More context on the issue and how it was found CASSANDRA-19332
@aweisberg Thanks for your contribution!
It seems like versions prior to
4.2.xare unmaintained so it's not possible to get this fixed in earlier versions?
Yes, that's correct. Any version before Dropwizard Metrics 4.2.x is unmaintained.
Which version are you using exactly in Cassandra?
It's a mix, this is a list of active versions with 3.0/3.11 soon to be unsupported. 4.x will probably be supported for 5+ years. Not a big deal as the work around is to read all the Meters periodically.
5.0+ 4.2.19
4.1 3.1.5
4.0 3.1.5
3.11 3.1.5
3.0 3.1.0
@joschi what is the next step?
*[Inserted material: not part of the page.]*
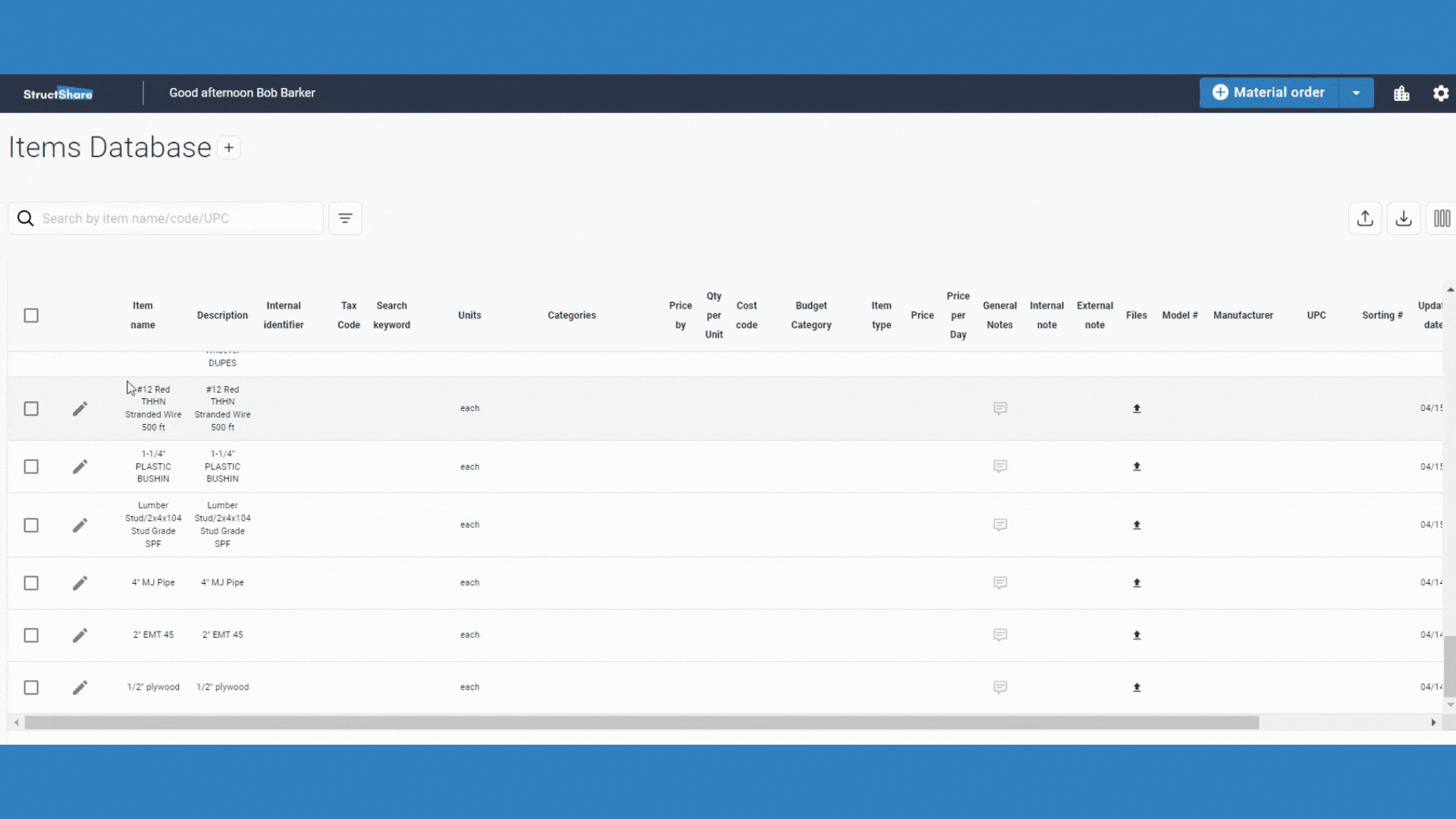Click the upload/export icon top right
Screen dimensions: 1456x819
(x=1365, y=218)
I reworked the fix slightly to reset the EWMAs to the smallest representable positive value instead of performing even the bounded amount of ticks.
It doesn't set it to 0.0 because that was not the existing behavior which is after the EWMA is first used will always at least have rate set to Double.MIN_NORMAL. Probably not important, but who knows what downstream stuff might not want that to change.
@joschi would you mind to take a look at this please? Cassandra project would be very happy if this was included :)